Es curioso: sabemos más de los cráteres de la Luna que de esta etapa humana. No tiene nombre elegante; no tiene marca; nadie hace campañas para celebrarla; no existe el día del adulto en la mediana edad, que se sepa; no es aspiracional; no es trending y, sin embargo, es una de las pocas etapas de la vida que lo cuestiona todo.
Aquí no hay gurúes, hay intuición. No hay fórmulas, ni selfies que uno no quiera repetir veinte veces, porque uno no sabe si realmente está reconociendo a esa que apareció en la pantalla; aquí hay ojeras y arrugas con historia.

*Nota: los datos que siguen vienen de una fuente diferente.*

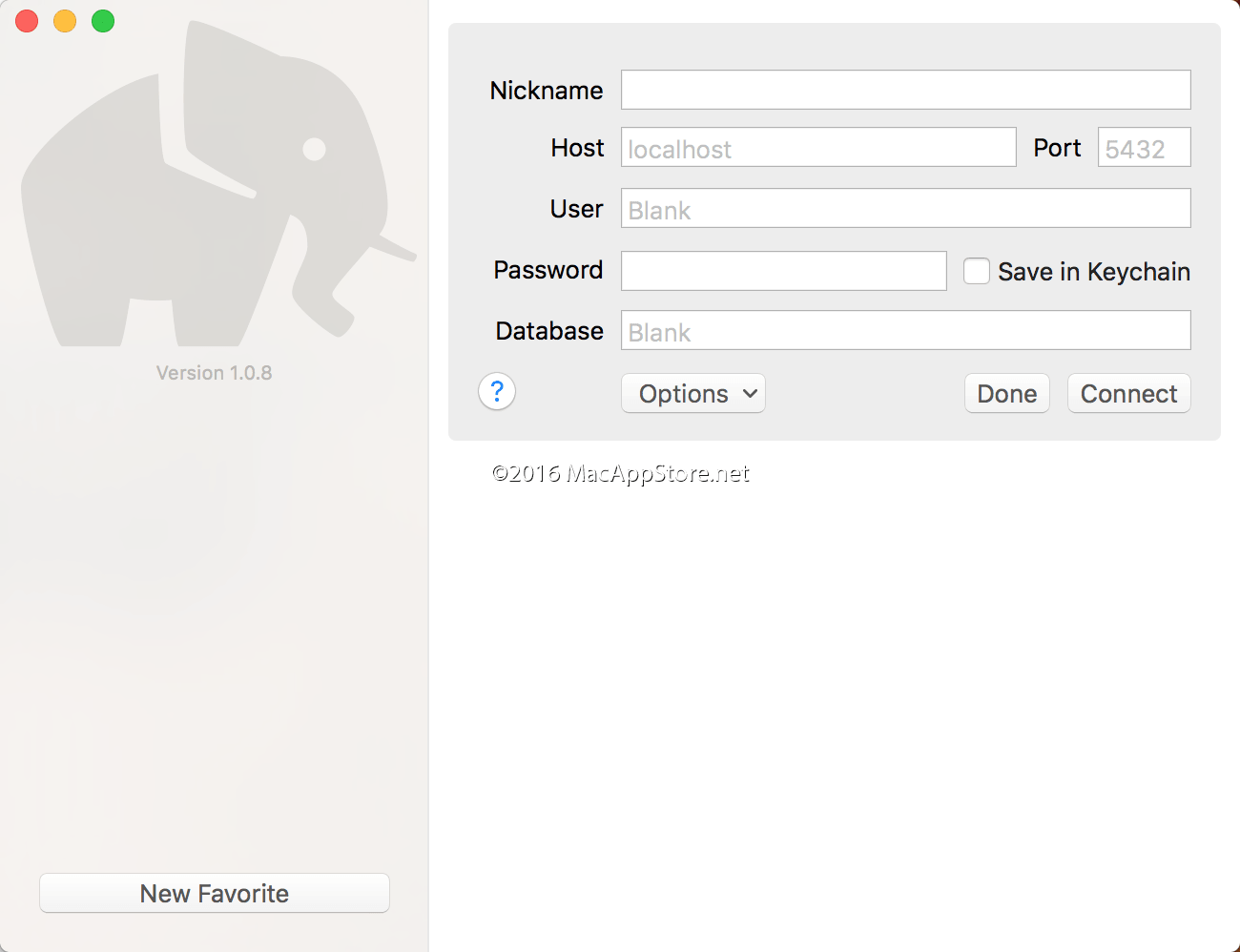Image resolution: width=1240 pixels, height=952 pixels.
Task: Close the window with the red button
Action: coord(27,21)
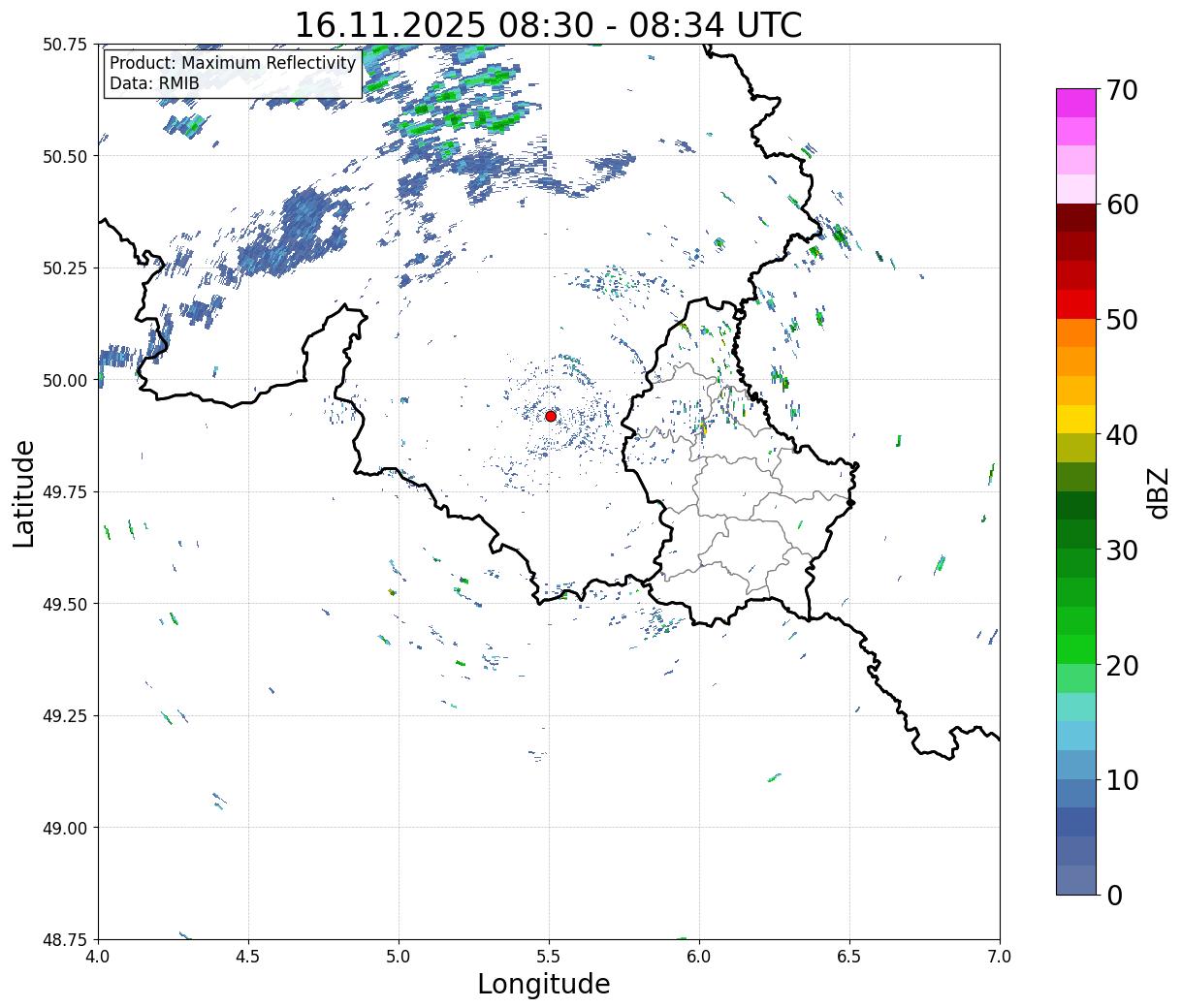1182x1008 pixels.
Task: Click the Longitude axis label
Action: click(x=544, y=984)
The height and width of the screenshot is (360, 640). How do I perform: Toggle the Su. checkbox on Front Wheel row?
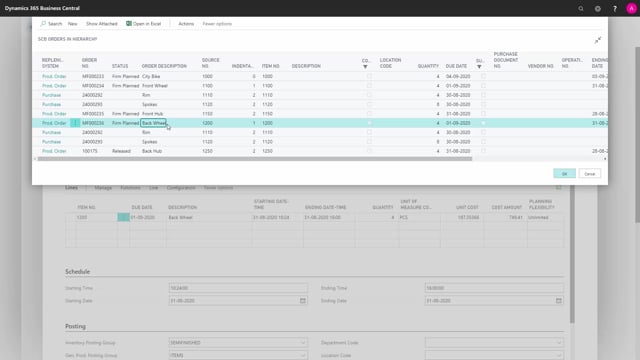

El silencio se vuelve oro, literal. Ya no discutimos por todo, ni asistimos a eventos por obligación, ni contestamos mensajes que no queremos contestar. Ya no vamos a donde no nos quieren y no nos quedamos donde no nos cuidan. Esta es la edad del descaro elegante, del gozo sin disculpas, de la conversación incómoda, de la retirada digna, de la contradicción asumida.
De decir sí, sabiendo que mañana puede ser no y que puedo tomarme esa libertad, sin angustia, mientras no lastime a nadie, en especial a mí. Nos importa menos la aprobación ajena y más una buena almohada, el vino que no da dolor de cabeza, la conversación que no exige maquillaje emocional, la amistad que no se revisa con lupa. La propia piel.
Por eso, si, como yo, estás en esta etapa que nadie sabe nombrar, en este punto donde todo parece raro, pero nada está perdido, bienvenida. No estás sola, no estás loca, no estás vencida, estás… justo donde toca.
En medio del desorden. En la mitad del tránsito y, si no sabemos cómo se vive esto, pues mejor, nos lo inventamos. Porque si algo hemos aprendido es que cuando nadie nos da lugar, nosotras lo construimos. Así que aquí estamos, sin filtro de koala, ni sabiduría de caldo; pero con presencia, con palabras, con un cuerpo para volver a habitar, con nuevos errores por cometer y con la fuerza que solo se aparece en este pedacito de ‘Marte’.
Esta mediana edad no se explica: se encarna, se habita y, en especial, se goza. Uno ya sabe todo lo que ha soltado, lo que eso ha costado y, aun con lo incómodo y desconcertante que pueda ser, este momento se intuye, sobre todo, luminoso, nuevo e increíblemente feroz.
Así que no. No necesitamos que nos celebren. Nosotras mismas vamos a hacer el brindis, porque llegar hasta aquí no fue gratis y, a lo que sea que nos enfrentemos, aunque sea una edad en tierra de nadie, pongámosle un nombre: Felicidad.